◆ Exercise material:
[Start of Attachment]
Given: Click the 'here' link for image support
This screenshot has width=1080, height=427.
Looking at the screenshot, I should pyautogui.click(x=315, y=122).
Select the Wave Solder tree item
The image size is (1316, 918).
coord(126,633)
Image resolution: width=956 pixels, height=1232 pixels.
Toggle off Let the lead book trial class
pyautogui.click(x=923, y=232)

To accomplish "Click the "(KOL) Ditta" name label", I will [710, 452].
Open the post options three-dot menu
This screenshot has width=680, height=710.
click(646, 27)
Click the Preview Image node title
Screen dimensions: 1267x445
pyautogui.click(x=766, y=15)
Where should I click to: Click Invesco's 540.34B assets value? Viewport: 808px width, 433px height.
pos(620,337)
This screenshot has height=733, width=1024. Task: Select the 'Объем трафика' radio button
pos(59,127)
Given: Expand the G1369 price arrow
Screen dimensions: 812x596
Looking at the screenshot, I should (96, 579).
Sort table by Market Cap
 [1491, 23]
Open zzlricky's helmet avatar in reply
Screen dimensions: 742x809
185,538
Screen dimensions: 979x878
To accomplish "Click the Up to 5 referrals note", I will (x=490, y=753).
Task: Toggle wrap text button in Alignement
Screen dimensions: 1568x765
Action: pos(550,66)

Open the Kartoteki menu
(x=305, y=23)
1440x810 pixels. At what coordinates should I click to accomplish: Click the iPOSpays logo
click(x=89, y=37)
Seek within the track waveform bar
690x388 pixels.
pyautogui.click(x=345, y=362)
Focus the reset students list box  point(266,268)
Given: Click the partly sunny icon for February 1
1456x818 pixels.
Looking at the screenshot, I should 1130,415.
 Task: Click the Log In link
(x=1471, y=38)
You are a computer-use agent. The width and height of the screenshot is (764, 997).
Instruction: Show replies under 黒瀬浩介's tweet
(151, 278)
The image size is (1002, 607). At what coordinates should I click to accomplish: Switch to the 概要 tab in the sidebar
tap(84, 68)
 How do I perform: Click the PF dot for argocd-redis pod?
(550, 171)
[End of Attachment]
◆ What needs to be done: The answer must be every line of the records that contains the word "Given".

◆ Exercise answer:
Given: Click the 'here' link for image support
Given: Expand the G1369 price arrow
Given: Click the partly sunny icon for February 1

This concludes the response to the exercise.